Imprese in cerca del rilancio


MACOMER. Col Progetto Mosaico la Confindustria ha dato il via a un'iniziativa itinerante che aprirà il sipario sulla realtà produttiva della provincia di Nuoro. La prima tappa è stata ieri a Macomer. La prossima è a Fonni.
Confindustria col Progetto Mosaico punta a promuovere le imprese del territorio e a dare risalto e valore alle singole realtà. «Nella Sardegna centrale - ha detto il presidente, Roberto Bornioli, - non c'è più la grande industria. Abbiamo però le piccole imprese che vanno promosse e sostenute. Il Progetto Mosaico punta a questo avvicinando le imprese al territorio. A spiegarlo saranno gli stessi imprenditori. Nel Marghine abbiamo due punti di forza, l'agroalimentare e l'area di crisi di Tossilo col contratto di programma al quale aderiscono diversi associati. I temi sui quali bisogna battere per il futuro sono questi. Le piccole e medie imprese sono la risorsa sulla quale crescere. Lo strumento di rilancio per Tossilo è il contratto di programma. Col Progetto Mosaico per la prima volta le imprese presentano la situazione alla politica».
Il progetto è stato presentato ieri da Lorenzo Sanna, presidente dello sportello Confindustria della Sardegna centrale, nel corso di un incontro al quale sono intervenuti i dirigenti dell'Associazione degli industriali nuorese, amministratori locali, forze politiche, sindacati e associazioni. Dell'area di crisi di Tossilo e degli strumenti offerti alle imprese ha parlato Gianluca Cadeddu, direttore del Centro regionale di programmazione. Marco Caredda di Item Srl, società di consulenza per la progettazione dei processi di innovazione, ha acceso i riflettori sul settore agroalimentare, mentre Giovanni Bitti, vicepresidente di Confindustria della Sardegna centrale, ha aperto gli interventi degli imprenditori che hanno raccontato la loro esperienza di fare industria nel centro Sardegna.

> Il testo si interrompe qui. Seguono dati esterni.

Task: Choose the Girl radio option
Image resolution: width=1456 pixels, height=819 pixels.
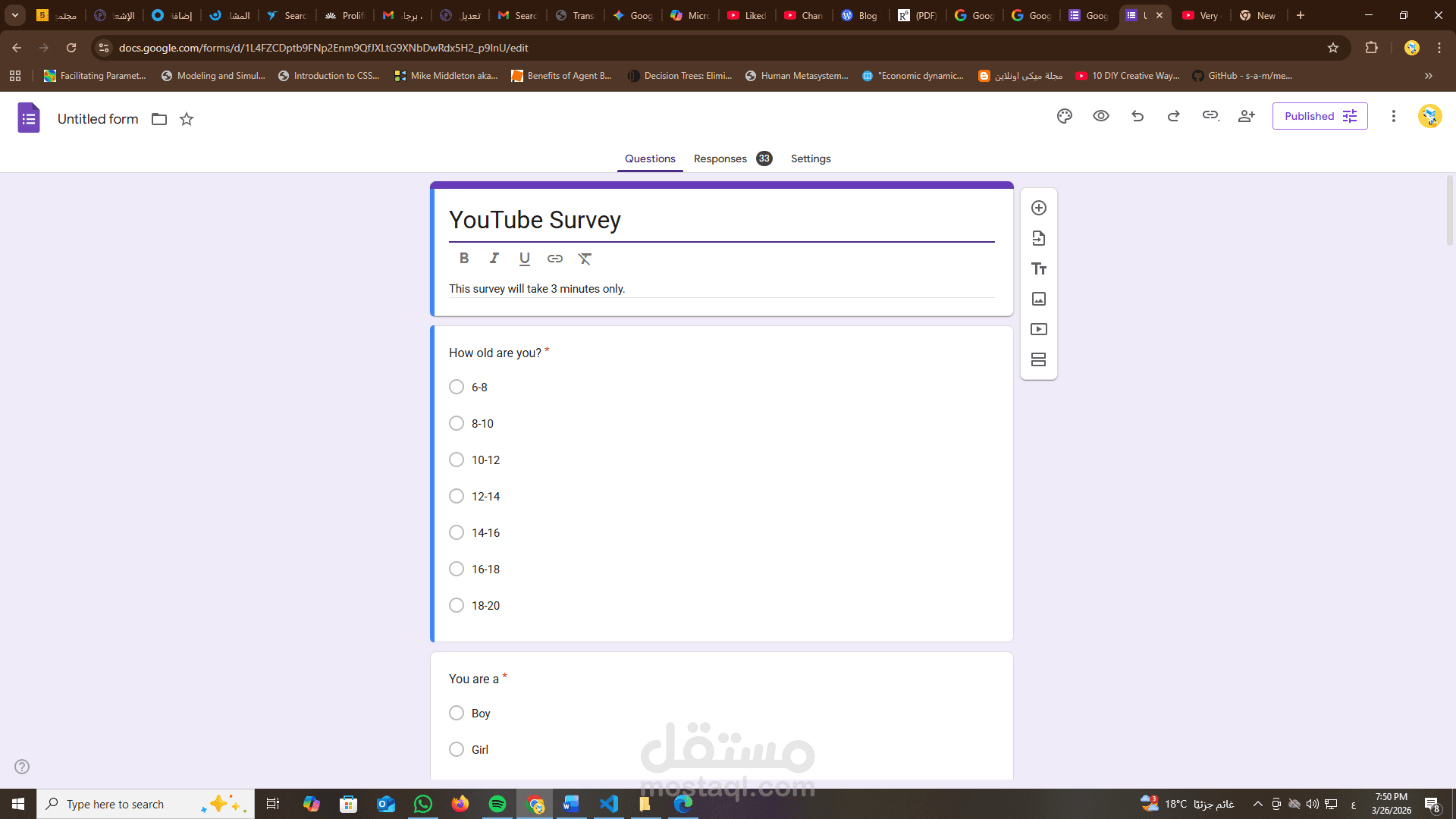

Sono quindi intervenuti gli imprenditori Andrea Brundu, Daniela Forma, Costantino Sassu, Sergio Sulas e Roberto Pilu. Daniela Forma, imprenditrice del settore agroalimentare, si è soffermata sui problemi del comparto macellazioni spiegando la situazione delicata nella quale si ritrova e la necessità di intervenire per evitare che problemi risolvibili e affrontabili, come quelli della peste suina, del marchio Igp degli agnelli e della gestione degli scarti, mettano in crisi il settore. «Gli scarti di macellazione - ha detto - da noi sono un costo, altrove sono invece una risorsa. Qui in un attimo si rischia di compromettere e distruggere anni di lavoro e di sacrifici».
Un video ha fatto il punto sull'economia locale. Le attività insediate a Tossilo e Bonu Trau sono 103 con un totale di 478 addetti. A Suni operano due imprese con 25 addetti. A Tossilo il 90 per cento delle imprese è di tipo industriale produttivo, mentre a Bonu Trau il 46 per cento sono attività commerciali e per la parte restante aziende artigianali e di servizi. La crisi degli ultimi anni ha cancellato i grandi gruppi tessili Legler e Queen.